[[ SELECTED EXTRACT, beginning ]]

Bloomberg News has a
more direct take on this phenomenon, stating firmly in an article by Shannon
Brownlee and Vikas Saini that “Bigger
hospitals mean higher prices, not better care”, February 18, 2014. They
cite data from sources such as the Dartmouth Atlas of Health Care, a recent
article in Health Affairs[1] which
demonstrated that “On average,
higher-priced hospitals are bigger, but offer no better quality of care,” and
a variety of lawsuits by public agencies (such as the Massachusetts Attorney
General) to demonstrate that hospital acquisitions are about market share and
control of practices and, ultimately, about money, not quality. “If you think of value as some combination
of needed services delivered for the right price, large hospitals are no better
than small hospitals on both counts.” As I have written about before,
doctors control a lot of costs in the health system, by choosing the tests that
they order, deciding whether to admit to the hospital or not, and where they
refer. By employing the physicians, hospitals can not only control the latter,
but can set criteria requiring physicians to abide by hospital policies on the
others. The doctors then become, in the words of this article, “…another
cog in the corporate machine, and many physicians have told us they feel they
must skew their medical judgment to keep their jobs.”
This is the nonsense that
occurs when things are done piecemeal. Intermountain Health Care and Kaiser are
not perfect, but they have used their status as integrated health systems to
control costs and increase efficiencies. To the extent that they are also the
insurer, it is in their interest to do so. Efforts by the federal government to
have others emulate these models through the creation of Accountable Care
Organizations (ACOs), without changing the manner of reimbursement, are bound
to fail. As Paul Baladian is credited with saying “every system is perfectly
designed to get the results that it gets.” If we are getting a system in which
hospitals are buying up physician practices so that they can charge insurers,
from Medicare to Blue Cross, more; if we are getting a system in which medical
decisions are being made in the best financial interests of hospitals rather
than the best health interests of patients; if we are getting a system in which
we continue to favor some patient over others based upon their income,
insurance status, or their type of disease (middle-aged well-insured person who
needs a single joint replacement = “good”, older person with multiple chronic
medical conditions and “just” Medicare or worse yet uninsured because they are
under 65 or undocumented = “bad”), it is because we have perfectly designed it
to be so.

[[ SELECTED EXTRACT, end ]]
[[ DATASET RECORDS, beginning ]]

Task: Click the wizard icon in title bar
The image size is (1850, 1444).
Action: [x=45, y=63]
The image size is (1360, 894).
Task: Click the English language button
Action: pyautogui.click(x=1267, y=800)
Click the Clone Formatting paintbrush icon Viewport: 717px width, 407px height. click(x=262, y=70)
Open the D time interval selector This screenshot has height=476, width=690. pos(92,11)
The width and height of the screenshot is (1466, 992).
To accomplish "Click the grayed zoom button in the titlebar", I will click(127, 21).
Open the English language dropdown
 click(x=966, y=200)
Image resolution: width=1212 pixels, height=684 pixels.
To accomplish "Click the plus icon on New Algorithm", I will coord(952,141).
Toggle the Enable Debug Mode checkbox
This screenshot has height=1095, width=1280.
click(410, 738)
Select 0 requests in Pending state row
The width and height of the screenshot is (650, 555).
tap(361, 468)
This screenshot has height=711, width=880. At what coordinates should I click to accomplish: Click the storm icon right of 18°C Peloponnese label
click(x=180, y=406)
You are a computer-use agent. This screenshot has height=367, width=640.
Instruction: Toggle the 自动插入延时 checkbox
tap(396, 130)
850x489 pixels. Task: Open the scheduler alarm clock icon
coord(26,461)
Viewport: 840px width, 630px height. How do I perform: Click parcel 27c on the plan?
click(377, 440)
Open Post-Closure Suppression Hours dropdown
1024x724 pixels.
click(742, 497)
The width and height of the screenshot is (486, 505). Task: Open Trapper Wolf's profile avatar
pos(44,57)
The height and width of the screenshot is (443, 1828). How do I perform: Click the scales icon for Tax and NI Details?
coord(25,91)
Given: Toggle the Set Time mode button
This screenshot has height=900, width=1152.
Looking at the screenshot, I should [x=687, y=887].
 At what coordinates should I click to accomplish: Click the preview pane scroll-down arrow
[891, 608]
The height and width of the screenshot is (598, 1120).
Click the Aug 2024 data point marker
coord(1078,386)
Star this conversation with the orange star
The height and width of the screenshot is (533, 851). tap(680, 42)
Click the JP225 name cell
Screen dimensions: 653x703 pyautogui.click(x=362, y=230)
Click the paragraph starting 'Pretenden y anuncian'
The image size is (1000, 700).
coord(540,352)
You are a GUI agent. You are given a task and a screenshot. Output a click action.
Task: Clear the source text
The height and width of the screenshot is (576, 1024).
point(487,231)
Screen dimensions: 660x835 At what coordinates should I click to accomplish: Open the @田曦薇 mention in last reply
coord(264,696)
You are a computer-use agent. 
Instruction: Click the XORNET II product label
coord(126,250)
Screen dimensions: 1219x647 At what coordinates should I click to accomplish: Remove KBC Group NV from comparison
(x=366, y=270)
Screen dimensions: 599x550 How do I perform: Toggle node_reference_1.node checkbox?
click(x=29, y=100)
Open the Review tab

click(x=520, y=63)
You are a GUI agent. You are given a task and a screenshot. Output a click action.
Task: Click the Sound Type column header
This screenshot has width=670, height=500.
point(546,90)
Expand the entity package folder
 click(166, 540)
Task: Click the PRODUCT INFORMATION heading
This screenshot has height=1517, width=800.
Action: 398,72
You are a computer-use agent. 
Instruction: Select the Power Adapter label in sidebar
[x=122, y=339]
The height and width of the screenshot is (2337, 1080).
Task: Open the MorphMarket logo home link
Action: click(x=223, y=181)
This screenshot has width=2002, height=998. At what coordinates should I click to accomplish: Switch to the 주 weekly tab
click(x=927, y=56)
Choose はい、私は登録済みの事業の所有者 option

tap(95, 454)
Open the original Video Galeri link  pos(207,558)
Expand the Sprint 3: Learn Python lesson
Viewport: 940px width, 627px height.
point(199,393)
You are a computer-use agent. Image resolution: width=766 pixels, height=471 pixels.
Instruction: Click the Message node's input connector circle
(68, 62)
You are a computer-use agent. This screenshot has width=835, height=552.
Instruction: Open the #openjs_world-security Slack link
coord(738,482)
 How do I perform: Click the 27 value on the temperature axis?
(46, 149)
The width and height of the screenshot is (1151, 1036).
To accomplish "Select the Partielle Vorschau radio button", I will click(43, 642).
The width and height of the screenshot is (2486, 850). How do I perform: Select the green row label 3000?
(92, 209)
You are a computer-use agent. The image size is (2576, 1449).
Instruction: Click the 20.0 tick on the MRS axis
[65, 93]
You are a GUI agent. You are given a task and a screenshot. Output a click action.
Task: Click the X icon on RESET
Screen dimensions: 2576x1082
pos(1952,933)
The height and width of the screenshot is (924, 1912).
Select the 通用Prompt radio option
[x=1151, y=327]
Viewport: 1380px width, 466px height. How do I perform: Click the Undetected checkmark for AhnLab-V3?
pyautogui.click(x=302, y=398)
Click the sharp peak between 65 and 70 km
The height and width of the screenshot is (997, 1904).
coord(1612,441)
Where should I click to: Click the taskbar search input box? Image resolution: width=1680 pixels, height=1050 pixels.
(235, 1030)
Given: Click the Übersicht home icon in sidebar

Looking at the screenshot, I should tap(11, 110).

[[ DATASET RECORDS, end ]]

COMPLETE THE FOLLOWING -
1. In the passage on hospital acquisitions, who wrote the Bloomberg News article that it cites?
2. Say whether each statement agrees with the passage on hospital acquisitions. Answer yes or no for each, and quote the words of the passage that decide it.
(a) The Bloomberg News article is dated February 18, 2014.
(b) The passage calls Intermountain Health Care and Kaiser perfect.
(c) The writer expects Accountable Care Organizations created without a change in reimbursement to succeed.
3. Continue the passage on hospital acquisitions, starting after its final sentence.

ANSWERS BY TASK -
1. Shannon Brownlee and Vikas Saini.

2.
(a) Yes: "February 18, 2014"
(b) No: "Intermountain Health Care and Kaiser are not perfect"
(c) No: "without changing the manner of reimbursement, are bound to fail"

3.
Brownlee and Saini offer
some suggestions for solutions. They suggest that Medicare expand its “Advance
Payment Model,” a program that provides capital to small or rural physician
groups, and also particularly about forming multispecialty Accountable Care
Organizations driven by primary care.
“Until we give primary-care
groups control over what happens to patients, large hospital systems and
specialist-dominated groups -- those with greatest access to capital -- will be
able to keep raising prices, even as they issue press releases about their
plans to control costs and improve care.”
Sounds like a good idea to
me. Combine that with a single-payer system that covers everyone, “everybody in, nobody out!” and we may be able to reverse
the trend toward higher profit at the expense of lower quality.
[1]
White C, Rechovsky JD, Bond AM, “Understanding Differences Between High- And
Low-Price Hospitals: Implications For Efforts To Rein In Costs”, Health Affairs, January 2014 10.1377/hlthaff.2013.0747.